╭─ Reading passage

Physical Wellness

Fathers Influence Children's Personality More Than Mothers Do

By Denise Baker | Update Date: Jun 13, 2012 09:02 PM EDT

Father's love is as important for a child as is mother's love, a new study claims.

"In our half-century of international research, we've not found any other class of experience that has as strong and consistent effect on personality and personality development as does the experience of rejection, especially by parents in childhood," co-author Ronald Rohner of the University of Connecticut said in a statement.

According to Rohner, both parents influence a child's personality and hence play an important part in a child's development. He said that children and young adults are likely to be more attentive towards the parent whom they perceive as having higher prestige or interpersonal power. Hence, if a father has higher prestige in the household, the children are more likely to get influenced by him than the mother.

For the study, in which researchers were trying to understand the effect of parental rejection and acceptance in a child's personality development, they analyzed 36 studies from around the world, which included more than 10,000 participants.

Researchers found that children, who have been rejected by their parents, grow up to be anxious, aggressive and insecure individuals. Also, it seems these children have problems developing trusting and secure relationships as adults as a result of the lingering pain of parental rejection.

╰─
╭─ Material shown

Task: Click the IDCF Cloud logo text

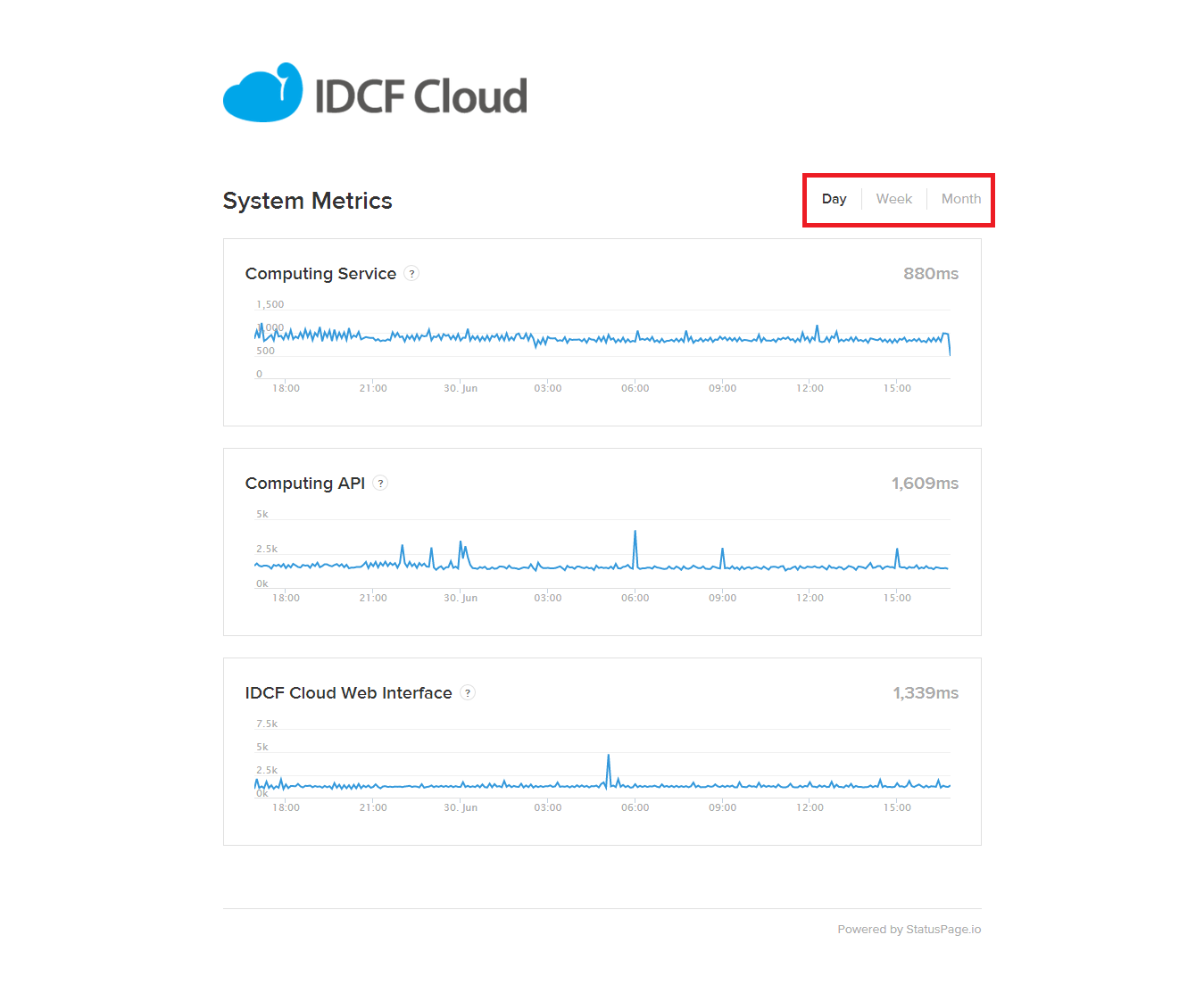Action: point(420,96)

╰─
╭─ Material shown

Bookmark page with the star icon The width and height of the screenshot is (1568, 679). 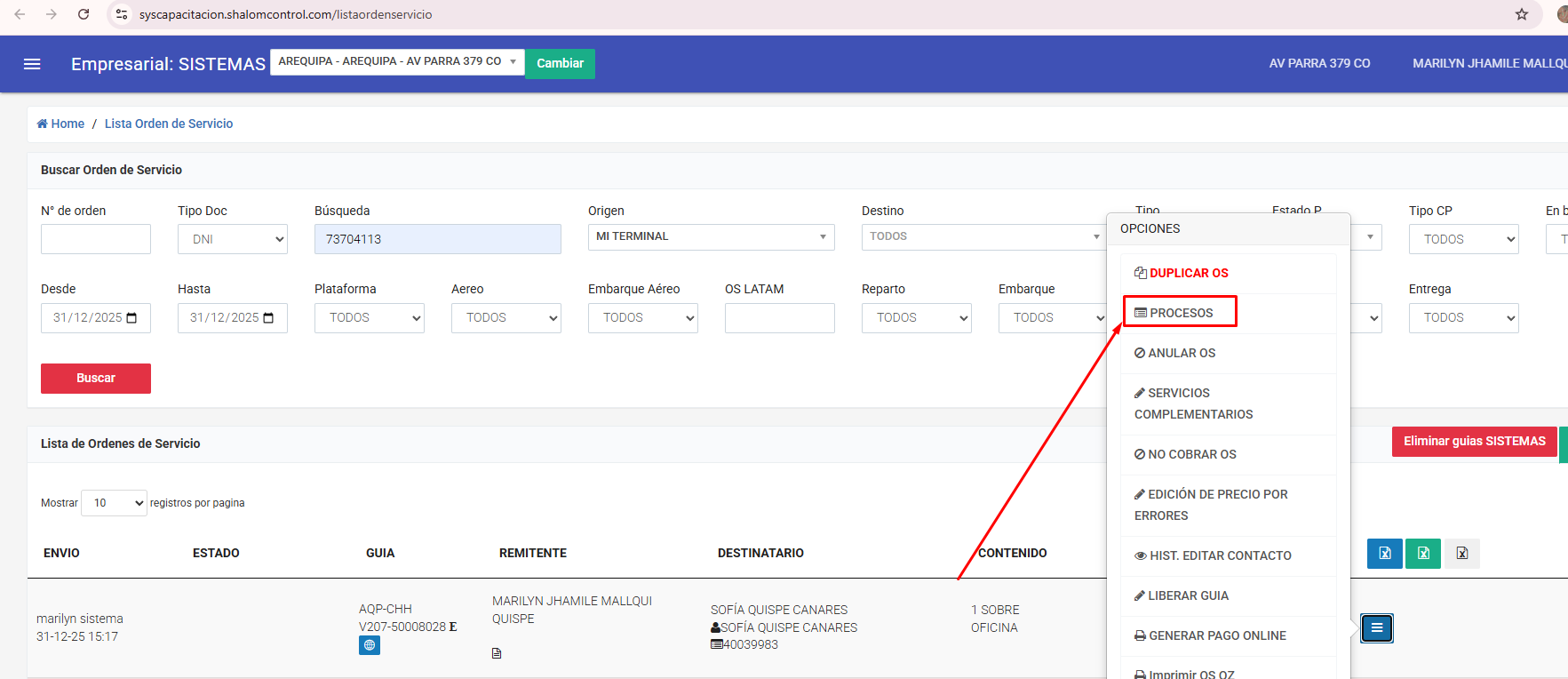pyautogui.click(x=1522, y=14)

╰─

* _Exercise tasks_
(A) Translate this sentence from the article on fathers' influence on children's personality into Spanish: "Father's love is as important for a child as is mother's love, a new study claims."
(B) Write out the passage of the article on fathers' influence on children's personality, starting at "By Denise Baker" and ending at "in a statement.".
(C) Resume the article on fathers' influence on children's personality, picking up after its final sentence.

* _Response list_
(A) El amor del padre es tan importante para un niño como el amor de la madre, afirma un nuevo estudio.

(B)
By Denise Baker | Update Date: Jun 13, 2012 09:02 PM EDT

Father's love is as important for a child as is mother's love, a new study claims.

"In our half-century of international research, we've not found any other class of experience that has as strong and consistent effect on personality and personality development as does the experience of rejection, especially by parents in childhood," co-author Ronald Rohner of the University of Connecticut said in a statement.

(C)
"Children and adults everywhere - regardless of differences in race, culture, and gender - tend to respond in exactly the same way when they perceived themselves to be rejected by their caregivers and other attachment figures," Rohner said.

According to researchers, there is growing evidence in neuroscience that the pain of rejection activates certain parts of the brain and that the pain lives on. Unlike physical pain, the agony can be re-experienced for years by merely thinking about the incident that caused us pain.

Rohner also added that the stereotypical "mother blaming" should be stopped by schools and in clinical settings. More emphasis could be put on the influence of fathers as well.

"The great emphasis on mothers and mothering in America has led to an inappropriate tendency to blame mothers for children's behavior problems and maladjustment when, in fact, fathers are often more implicated than mothers in the development of problems," Rohner said.

The findings are published in the journal Personality and Social Psychology Review.